**TASK PROMPT:** From the first line of the data below, repeat each line exactly until you reach the line with "The height and width of the screenshot is (559, 960)."; include that line too.

Collected data entries:
"""

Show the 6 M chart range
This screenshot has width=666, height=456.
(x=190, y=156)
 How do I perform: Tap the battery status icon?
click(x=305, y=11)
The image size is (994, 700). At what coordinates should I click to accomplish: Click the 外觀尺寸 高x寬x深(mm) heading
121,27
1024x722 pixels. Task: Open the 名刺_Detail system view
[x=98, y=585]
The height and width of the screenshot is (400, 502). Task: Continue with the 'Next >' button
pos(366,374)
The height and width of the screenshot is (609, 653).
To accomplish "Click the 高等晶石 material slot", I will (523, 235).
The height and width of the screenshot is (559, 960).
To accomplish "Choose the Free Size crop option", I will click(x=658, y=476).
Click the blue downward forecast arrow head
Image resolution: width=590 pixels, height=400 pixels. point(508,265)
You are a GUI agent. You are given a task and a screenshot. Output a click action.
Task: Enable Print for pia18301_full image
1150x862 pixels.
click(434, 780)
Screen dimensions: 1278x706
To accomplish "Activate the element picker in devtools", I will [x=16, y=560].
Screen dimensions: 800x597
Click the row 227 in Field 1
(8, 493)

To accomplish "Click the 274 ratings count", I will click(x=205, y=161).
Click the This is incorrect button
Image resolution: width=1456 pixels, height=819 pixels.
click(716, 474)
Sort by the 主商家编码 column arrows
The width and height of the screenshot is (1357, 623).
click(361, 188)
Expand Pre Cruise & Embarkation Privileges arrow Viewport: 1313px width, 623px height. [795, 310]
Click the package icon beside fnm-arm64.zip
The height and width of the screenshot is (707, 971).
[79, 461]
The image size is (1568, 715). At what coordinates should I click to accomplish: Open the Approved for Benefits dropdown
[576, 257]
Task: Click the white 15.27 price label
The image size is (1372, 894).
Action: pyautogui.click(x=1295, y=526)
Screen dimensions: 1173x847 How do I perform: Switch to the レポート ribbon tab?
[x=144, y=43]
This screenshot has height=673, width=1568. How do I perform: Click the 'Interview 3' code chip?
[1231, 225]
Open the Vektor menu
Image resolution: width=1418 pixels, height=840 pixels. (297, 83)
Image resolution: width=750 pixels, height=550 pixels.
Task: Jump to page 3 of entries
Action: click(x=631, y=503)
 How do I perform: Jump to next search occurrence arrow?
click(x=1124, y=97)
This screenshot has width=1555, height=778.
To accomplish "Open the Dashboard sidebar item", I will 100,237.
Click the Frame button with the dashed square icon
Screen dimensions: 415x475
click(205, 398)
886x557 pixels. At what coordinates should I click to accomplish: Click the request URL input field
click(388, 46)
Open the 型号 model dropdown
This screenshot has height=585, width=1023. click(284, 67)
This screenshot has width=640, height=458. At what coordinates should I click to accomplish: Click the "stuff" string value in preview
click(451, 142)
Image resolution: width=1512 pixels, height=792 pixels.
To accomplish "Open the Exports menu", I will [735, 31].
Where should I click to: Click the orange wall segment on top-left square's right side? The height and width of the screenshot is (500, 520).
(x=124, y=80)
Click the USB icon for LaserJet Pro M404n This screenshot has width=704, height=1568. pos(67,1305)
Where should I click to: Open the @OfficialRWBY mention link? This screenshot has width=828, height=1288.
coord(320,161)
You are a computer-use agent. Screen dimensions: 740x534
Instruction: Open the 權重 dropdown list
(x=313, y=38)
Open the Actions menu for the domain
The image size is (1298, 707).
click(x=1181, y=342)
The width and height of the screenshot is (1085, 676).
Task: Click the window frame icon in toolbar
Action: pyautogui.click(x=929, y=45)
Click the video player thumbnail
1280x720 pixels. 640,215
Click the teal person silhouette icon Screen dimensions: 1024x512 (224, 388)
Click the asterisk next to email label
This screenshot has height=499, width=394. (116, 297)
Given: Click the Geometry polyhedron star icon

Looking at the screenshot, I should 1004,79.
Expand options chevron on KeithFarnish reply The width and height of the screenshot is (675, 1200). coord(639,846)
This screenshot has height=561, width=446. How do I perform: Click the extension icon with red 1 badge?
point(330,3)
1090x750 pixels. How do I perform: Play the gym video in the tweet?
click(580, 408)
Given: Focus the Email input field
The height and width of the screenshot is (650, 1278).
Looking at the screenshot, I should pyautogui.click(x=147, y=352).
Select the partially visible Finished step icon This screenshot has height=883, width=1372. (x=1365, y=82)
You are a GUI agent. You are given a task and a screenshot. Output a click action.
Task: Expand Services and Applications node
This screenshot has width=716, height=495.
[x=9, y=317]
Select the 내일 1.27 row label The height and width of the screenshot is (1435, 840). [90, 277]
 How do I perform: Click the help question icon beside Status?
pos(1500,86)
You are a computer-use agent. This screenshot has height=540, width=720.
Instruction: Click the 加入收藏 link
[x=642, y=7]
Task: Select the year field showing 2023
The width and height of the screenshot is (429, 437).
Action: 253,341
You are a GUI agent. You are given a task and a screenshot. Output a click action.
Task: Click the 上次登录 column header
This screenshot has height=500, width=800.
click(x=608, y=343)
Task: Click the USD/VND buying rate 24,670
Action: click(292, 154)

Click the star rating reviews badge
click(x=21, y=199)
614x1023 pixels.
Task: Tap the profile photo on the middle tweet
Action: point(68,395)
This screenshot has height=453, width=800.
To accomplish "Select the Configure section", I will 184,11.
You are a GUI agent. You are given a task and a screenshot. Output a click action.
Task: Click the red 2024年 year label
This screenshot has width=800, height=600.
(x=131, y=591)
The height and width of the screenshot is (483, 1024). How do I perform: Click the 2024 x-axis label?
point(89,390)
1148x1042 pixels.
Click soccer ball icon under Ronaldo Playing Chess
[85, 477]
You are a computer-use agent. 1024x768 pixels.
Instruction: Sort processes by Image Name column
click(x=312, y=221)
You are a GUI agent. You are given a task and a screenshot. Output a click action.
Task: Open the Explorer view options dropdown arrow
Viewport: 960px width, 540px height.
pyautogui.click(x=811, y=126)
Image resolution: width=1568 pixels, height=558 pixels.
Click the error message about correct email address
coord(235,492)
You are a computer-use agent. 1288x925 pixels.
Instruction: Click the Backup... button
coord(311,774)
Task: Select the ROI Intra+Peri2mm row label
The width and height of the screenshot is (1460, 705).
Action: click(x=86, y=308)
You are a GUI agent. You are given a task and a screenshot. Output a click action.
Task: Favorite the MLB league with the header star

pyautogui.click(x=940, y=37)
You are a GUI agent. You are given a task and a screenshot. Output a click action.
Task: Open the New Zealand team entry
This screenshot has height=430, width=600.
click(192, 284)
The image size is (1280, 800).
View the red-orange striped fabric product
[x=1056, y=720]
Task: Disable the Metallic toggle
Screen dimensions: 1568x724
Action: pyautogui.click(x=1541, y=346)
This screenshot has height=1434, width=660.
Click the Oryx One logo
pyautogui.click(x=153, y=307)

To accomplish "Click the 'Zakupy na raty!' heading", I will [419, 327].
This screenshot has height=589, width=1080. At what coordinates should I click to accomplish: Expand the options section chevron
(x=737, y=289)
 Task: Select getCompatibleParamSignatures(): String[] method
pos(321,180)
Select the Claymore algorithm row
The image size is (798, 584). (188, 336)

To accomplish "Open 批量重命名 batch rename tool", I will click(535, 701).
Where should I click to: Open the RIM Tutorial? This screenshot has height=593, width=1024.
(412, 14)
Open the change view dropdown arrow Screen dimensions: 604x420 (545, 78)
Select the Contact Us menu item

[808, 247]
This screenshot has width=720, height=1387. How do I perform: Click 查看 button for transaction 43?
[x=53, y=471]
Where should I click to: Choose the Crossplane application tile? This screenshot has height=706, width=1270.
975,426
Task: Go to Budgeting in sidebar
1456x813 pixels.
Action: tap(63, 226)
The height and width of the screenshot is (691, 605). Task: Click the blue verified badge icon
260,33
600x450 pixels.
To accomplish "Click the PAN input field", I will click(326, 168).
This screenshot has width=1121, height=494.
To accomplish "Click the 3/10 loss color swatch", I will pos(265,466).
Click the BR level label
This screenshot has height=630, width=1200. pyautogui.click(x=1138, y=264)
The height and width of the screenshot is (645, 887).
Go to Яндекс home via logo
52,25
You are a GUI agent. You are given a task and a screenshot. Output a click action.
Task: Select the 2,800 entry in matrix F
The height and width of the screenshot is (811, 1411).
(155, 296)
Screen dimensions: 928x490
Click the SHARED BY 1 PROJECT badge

"""

**TASK OUTPUT:**
Show the 6 M chart range
This screenshot has width=666, height=456.
(x=190, y=156)
 How do I perform: Tap the battery status icon?
click(x=305, y=11)
The image size is (994, 700). At what coordinates should I click to accomplish: Click the 外觀尺寸 高x寬x深(mm) heading
121,27
1024x722 pixels. Task: Open the 名刺_Detail system view
[x=98, y=585]
The height and width of the screenshot is (400, 502). Task: Continue with the 'Next >' button
pos(366,374)
The height and width of the screenshot is (609, 653).
To accomplish "Click the 高等晶石 material slot", I will (523, 235).
The height and width of the screenshot is (559, 960).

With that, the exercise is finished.